ABOUT THIS TASK → The entries that follow need to be retyped verbatim.

INFORMATION SHOWN →
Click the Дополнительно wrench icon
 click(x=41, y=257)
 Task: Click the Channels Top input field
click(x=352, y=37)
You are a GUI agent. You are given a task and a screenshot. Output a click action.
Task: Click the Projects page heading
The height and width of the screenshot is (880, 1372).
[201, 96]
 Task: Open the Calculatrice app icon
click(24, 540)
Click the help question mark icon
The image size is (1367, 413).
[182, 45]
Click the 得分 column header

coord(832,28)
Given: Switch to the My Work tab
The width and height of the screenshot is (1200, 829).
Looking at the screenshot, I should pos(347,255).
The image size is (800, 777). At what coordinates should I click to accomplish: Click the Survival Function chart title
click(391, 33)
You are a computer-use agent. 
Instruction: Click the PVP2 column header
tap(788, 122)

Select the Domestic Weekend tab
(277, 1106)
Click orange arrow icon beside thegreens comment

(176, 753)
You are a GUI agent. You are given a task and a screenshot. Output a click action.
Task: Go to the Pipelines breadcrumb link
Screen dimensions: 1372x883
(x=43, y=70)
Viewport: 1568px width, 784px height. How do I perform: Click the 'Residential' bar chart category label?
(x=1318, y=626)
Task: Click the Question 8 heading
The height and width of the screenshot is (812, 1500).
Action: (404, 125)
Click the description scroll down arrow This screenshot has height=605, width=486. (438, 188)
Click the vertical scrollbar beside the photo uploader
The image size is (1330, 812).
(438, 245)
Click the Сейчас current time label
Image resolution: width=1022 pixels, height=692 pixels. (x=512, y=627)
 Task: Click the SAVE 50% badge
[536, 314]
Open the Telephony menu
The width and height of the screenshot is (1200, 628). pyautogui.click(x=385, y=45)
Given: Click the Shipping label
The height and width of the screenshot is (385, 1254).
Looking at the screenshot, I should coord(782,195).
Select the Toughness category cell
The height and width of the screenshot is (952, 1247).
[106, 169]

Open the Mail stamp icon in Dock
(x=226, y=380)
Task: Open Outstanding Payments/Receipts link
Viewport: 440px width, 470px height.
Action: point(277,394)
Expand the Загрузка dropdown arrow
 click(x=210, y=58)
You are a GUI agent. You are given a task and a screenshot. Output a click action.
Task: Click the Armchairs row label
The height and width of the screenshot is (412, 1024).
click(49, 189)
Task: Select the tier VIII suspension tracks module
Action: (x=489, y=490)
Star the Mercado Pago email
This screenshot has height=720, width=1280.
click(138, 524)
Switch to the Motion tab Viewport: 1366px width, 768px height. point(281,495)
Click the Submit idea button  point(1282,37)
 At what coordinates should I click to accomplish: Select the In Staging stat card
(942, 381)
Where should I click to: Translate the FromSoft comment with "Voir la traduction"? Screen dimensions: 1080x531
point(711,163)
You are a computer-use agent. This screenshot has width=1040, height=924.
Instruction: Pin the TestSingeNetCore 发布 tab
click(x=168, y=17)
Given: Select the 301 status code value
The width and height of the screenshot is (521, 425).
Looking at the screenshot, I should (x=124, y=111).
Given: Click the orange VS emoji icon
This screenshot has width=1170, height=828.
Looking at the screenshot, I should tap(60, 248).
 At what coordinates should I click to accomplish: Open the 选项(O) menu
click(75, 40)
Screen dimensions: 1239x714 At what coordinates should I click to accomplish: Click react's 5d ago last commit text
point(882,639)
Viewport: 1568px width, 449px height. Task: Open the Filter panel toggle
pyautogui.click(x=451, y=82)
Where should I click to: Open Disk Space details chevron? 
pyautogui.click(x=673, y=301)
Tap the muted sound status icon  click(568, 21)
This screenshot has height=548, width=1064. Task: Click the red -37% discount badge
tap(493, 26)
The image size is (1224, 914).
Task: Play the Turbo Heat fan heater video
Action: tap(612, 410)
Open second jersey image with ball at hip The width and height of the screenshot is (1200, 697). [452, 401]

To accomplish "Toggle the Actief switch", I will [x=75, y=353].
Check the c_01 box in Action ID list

SOLUTION FOR THIS TASK →
Click the Дополнительно wrench icon
 click(x=41, y=257)
 Task: Click the Channels Top input field
click(x=352, y=37)
You are a GUI agent. You are given a task and a screenshot. Output a click action.
Task: Click the Projects page heading
The height and width of the screenshot is (880, 1372).
[201, 96]
 Task: Open the Calculatrice app icon
click(24, 540)
Click the help question mark icon
The image size is (1367, 413).
[182, 45]
Click the 得分 column header

coord(832,28)
Given: Switch to the My Work tab
The width and height of the screenshot is (1200, 829).
Looking at the screenshot, I should pos(347,255).
The image size is (800, 777). At what coordinates should I click to accomplish: Click the Survival Function chart title
click(391, 33)
You are a computer-use agent. 
Instruction: Click the PVP2 column header
tap(788, 122)

Select the Domestic Weekend tab
(277, 1106)
Click orange arrow icon beside thegreens comment

(176, 753)
You are a GUI agent. You are given a task and a screenshot. Output a click action.
Task: Go to the Pipelines breadcrumb link
Screen dimensions: 1372x883
(x=43, y=70)
Viewport: 1568px width, 784px height. How do I perform: Click the 'Residential' bar chart category label?
(x=1318, y=626)
Task: Click the Question 8 heading
The height and width of the screenshot is (812, 1500).
Action: (404, 125)
Click the description scroll down arrow This screenshot has height=605, width=486. (438, 188)
Click the vertical scrollbar beside the photo uploader
The image size is (1330, 812).
(438, 245)
Click the Сейчас current time label
Image resolution: width=1022 pixels, height=692 pixels. (x=512, y=627)
 Task: Click the SAVE 50% badge
[536, 314]
Open the Telephony menu
The width and height of the screenshot is (1200, 628). pyautogui.click(x=385, y=45)
Given: Click the Shipping label
The height and width of the screenshot is (385, 1254).
Looking at the screenshot, I should coord(782,195).
Select the Toughness category cell
The height and width of the screenshot is (952, 1247).
[106, 169]

Open the Mail stamp icon in Dock
(x=226, y=380)
Task: Open Outstanding Payments/Receipts link
Viewport: 440px width, 470px height.
Action: point(277,394)
Expand the Загрузка dropdown arrow
 click(x=210, y=58)
You are a GUI agent. You are given a task and a screenshot. Output a click action.
Task: Click the Armchairs row label
The height and width of the screenshot is (412, 1024).
click(49, 189)
Task: Select the tier VIII suspension tracks module
Action: (x=489, y=490)
Star the Mercado Pago email
This screenshot has height=720, width=1280.
click(138, 524)
Switch to the Motion tab Viewport: 1366px width, 768px height. point(281,495)
Click the Submit idea button  point(1282,37)
 At what coordinates should I click to accomplish: Select the In Staging stat card
(942, 381)
Where should I click to: Translate the FromSoft comment with "Voir la traduction"? Screen dimensions: 1080x531
point(711,163)
You are a computer-use agent. This screenshot has width=1040, height=924.
Instruction: Pin the TestSingeNetCore 发布 tab
click(x=168, y=17)
Given: Select the 301 status code value
The width and height of the screenshot is (521, 425).
Looking at the screenshot, I should (x=124, y=111).
Given: Click the orange VS emoji icon
This screenshot has width=1170, height=828.
Looking at the screenshot, I should tap(60, 248).
 At what coordinates should I click to accomplish: Open the 选项(O) menu
click(75, 40)
Screen dimensions: 1239x714 At what coordinates should I click to accomplish: Click react's 5d ago last commit text
point(882,639)
Viewport: 1568px width, 449px height. Task: Open the Filter panel toggle
pyautogui.click(x=451, y=82)
Where should I click to: Open Disk Space details chevron? 
pyautogui.click(x=673, y=301)
Tap the muted sound status icon  click(568, 21)
This screenshot has height=548, width=1064. Task: Click the red -37% discount badge
tap(493, 26)
The image size is (1224, 914).
Task: Play the Turbo Heat fan heater video
Action: tap(612, 410)
Open second jersey image with ball at hip The width and height of the screenshot is (1200, 697). [452, 401]

To accomplish "Toggle the Actief switch", I will [x=75, y=353].
Check the c_01 box in Action ID list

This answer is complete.